**WHAT IS EXPECTED:** Return, exactly, the line that contains "Media Production &" together with all lines after it to the end of the entries, and no further lines.

[Stored data entries]
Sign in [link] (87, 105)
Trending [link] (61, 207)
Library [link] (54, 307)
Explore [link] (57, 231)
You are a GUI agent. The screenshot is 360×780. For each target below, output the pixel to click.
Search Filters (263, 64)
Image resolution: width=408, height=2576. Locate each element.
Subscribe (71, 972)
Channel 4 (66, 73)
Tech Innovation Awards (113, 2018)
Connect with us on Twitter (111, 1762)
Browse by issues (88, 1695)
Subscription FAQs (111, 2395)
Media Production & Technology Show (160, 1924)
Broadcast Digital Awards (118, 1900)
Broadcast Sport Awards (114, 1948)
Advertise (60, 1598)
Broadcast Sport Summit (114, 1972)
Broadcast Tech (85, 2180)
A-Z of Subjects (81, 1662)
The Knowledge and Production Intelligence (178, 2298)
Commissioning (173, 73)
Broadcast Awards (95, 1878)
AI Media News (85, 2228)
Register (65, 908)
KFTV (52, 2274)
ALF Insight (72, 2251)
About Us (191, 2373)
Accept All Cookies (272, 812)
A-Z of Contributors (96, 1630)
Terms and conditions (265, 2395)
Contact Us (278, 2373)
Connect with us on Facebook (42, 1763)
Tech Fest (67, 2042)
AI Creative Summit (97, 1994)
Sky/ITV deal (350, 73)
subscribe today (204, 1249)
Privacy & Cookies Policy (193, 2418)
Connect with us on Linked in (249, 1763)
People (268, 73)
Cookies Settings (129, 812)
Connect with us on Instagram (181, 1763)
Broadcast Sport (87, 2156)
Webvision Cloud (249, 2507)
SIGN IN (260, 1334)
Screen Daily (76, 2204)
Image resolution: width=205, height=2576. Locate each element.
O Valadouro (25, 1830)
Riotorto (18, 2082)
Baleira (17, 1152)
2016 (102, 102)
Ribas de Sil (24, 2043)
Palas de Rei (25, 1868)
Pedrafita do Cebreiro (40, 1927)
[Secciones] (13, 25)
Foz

**SOLUTION BELOW:**
Media Production & Technology Show (160, 1924)
Broadcast Digital Awards (118, 1900)
Broadcast Sport Awards (114, 1948)
Advertise (60, 1598)
Broadcast Sport Summit (114, 1972)
Broadcast Tech (85, 2180)
A-Z of Subjects (81, 1662)
The Knowledge and Production Intelligence (178, 2298)
Commissioning (173, 73)
Broadcast Awards (95, 1878)
AI Media News (85, 2228)
Register (65, 908)
KFTV (52, 2274)
ALF Insight (72, 2251)
About Us (191, 2373)
Accept All Cookies (272, 812)
A-Z of Contributors (96, 1630)
Terms and conditions (265, 2395)
Contact Us (278, 2373)
Connect with us on Facebook (42, 1763)
Tech Fest (67, 2042)
AI Creative Summit (97, 1994)
Sky/ITV deal (350, 73)
subscribe today (204, 1249)
Privacy & Cookies Policy (193, 2418)
Connect with us on Linked in (249, 1763)
People (268, 73)
Cookies Settings (129, 812)
Connect with us on Instagram (181, 1763)
Broadcast Sport (87, 2156)
Webvision Cloud (249, 2507)
SIGN IN (260, 1334)
Screen Daily (76, 2204)
Image resolution: width=205, height=2576. Locate each element.
O Valadouro (25, 1830)
Riotorto (18, 2082)
Baleira (17, 1152)
2016 (102, 102)
Ribas de Sil (24, 2043)
Palas de Rei (25, 1868)
Pedrafita do Cebreiro (40, 1927)
[Secciones] (13, 25)
Foz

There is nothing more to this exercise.